Vol. 8, No. 26 Week of June 29, 2003

List of planned LNG ventures grows

Gary Park, Petroleum News Calgary correspondent

The list of liquefied natural gas ventures is growing longer at the same time public interest in the commodity is building.

U.S. Federal Reserve Board chairman Alan Greenspan pushed LNG into the spotlight June 10 when he called for a “major expansion” of import capacity to offset the rise in gas prices and decline in domestic production.

Within days, ExxonMobil confirmed it is planning a terminal in the United States, while proposals for two terminals, with the United States as the major market, surfaced in Canada.

The three projects come on top of 18 proposals in various planning stages in the United States, where four terminals are already operating.

A mid-June report by Lehman Brothers analyst Thomas Driscoll predicted LNG imports will double in 2003 to about 2 percent of total U.S. supply and could climb to 5 percent by 2006-07 with the reopening and expansion of four established facilities.

He said gas prices in the range of $3-$4 per million British thermal units will promote significant expansion of LNG capacity.

ExxonMobil said it is examining three possible sites — on the Texas-Louisiana border, in Texas and somewhere on the East Coast — for its $1 billion terminal, which could open in 2006 with a capacity of 1 billion cubic feet per day.

Already producing about 20 percent of the world’s LNG, the Irving, Texas-based giant and its partners — ChevronTexaco, Marathon Oil, Sempra Energy and El Paso, are eyeing five LNG processing trains in Qatar with a combined capacity of 15 billion cubic feet per day from Qatar’s North Field, which has estimated reserves of 900 trillion cubic feet.

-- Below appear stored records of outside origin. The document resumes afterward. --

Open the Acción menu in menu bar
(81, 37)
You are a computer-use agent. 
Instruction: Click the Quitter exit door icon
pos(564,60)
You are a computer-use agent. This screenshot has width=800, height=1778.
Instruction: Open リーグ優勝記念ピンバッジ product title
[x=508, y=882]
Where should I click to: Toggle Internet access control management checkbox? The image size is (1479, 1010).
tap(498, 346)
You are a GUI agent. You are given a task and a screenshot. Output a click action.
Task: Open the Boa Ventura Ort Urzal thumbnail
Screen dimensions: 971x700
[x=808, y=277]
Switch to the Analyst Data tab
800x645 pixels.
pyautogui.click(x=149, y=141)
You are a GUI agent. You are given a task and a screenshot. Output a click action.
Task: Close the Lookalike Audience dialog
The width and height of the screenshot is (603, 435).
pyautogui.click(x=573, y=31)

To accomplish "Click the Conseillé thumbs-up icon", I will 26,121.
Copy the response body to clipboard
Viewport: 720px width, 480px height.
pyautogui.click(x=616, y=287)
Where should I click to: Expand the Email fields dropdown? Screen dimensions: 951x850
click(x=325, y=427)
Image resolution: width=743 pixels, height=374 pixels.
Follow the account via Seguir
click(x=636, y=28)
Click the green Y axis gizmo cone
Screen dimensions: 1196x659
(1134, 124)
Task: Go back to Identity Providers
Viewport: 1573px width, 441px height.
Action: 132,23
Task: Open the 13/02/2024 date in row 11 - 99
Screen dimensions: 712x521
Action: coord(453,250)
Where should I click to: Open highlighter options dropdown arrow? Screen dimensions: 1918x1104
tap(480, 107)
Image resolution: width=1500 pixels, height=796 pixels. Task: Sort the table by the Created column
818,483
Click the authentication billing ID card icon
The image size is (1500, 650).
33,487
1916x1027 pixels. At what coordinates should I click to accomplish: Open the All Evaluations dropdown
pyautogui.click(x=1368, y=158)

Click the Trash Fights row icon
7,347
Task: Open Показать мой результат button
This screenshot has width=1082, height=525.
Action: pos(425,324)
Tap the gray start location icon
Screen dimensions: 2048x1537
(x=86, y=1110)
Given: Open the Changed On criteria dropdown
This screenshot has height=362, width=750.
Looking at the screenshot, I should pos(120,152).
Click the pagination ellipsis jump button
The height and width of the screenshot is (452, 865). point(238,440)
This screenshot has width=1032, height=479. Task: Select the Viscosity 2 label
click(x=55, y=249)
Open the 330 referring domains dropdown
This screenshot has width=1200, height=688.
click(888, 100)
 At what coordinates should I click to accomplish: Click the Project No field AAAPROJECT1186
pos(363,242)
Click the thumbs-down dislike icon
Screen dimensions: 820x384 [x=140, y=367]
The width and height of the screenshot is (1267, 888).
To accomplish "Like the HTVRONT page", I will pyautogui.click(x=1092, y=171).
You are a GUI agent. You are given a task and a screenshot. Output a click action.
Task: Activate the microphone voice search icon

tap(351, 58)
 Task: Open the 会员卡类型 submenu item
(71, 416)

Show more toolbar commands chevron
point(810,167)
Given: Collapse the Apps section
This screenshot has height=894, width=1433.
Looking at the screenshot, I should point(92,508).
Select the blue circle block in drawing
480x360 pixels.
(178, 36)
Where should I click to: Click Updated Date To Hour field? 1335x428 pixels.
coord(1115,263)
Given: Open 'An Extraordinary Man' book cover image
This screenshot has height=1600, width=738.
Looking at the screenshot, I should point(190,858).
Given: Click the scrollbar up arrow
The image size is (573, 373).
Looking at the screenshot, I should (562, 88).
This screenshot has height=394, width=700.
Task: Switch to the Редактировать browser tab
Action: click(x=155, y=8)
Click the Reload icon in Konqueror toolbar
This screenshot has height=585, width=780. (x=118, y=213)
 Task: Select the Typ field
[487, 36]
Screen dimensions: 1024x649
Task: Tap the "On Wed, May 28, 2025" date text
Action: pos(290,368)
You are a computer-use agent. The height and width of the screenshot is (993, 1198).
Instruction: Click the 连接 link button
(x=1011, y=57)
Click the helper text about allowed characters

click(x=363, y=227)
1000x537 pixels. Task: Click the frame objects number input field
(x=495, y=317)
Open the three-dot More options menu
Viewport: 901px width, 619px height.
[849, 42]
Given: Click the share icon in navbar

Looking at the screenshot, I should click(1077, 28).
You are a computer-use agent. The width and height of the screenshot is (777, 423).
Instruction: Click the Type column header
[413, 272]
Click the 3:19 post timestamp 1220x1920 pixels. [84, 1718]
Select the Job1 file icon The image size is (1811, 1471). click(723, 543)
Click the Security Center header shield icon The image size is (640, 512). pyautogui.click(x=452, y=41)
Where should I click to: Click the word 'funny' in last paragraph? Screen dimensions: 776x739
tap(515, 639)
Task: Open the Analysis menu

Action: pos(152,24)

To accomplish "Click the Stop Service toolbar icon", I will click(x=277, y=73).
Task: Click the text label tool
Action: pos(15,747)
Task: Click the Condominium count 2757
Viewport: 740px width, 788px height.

Irving Oil, part of a privately held New Brunswick-based conglomerate, has knocked the dust off a 2001 plan for a 500 million cubic feet per day terminal in its home province.

The C$500 million plan was shelved last year when gas prices fell and ChevronTexaco backed out of the venture.

A spokeswoman said Irving is now holding discussions with global LNG producers, including ChevronTexaco, on their possible participation in the scheme.

Construction could start in 2004, with a start-up date no later than 2006.

Meanwhile, newly established Access Northeast Energy said it has secured an option on land for a proposed LNG terminal, with capacity of 750 million cubic feet per day, in Nova Scotia.

Its primary focus will be on converting imported LNG back to natural gas which would then be shipped to the United States through the Maritimes & Northeast Pipeline from Nova Scotia’s offshore Sable field.

Initial capacity could be 750 million cubic feet per day, expanding to 1.125 billion cubic feet per day, with a projected capital cost of about C$500 million.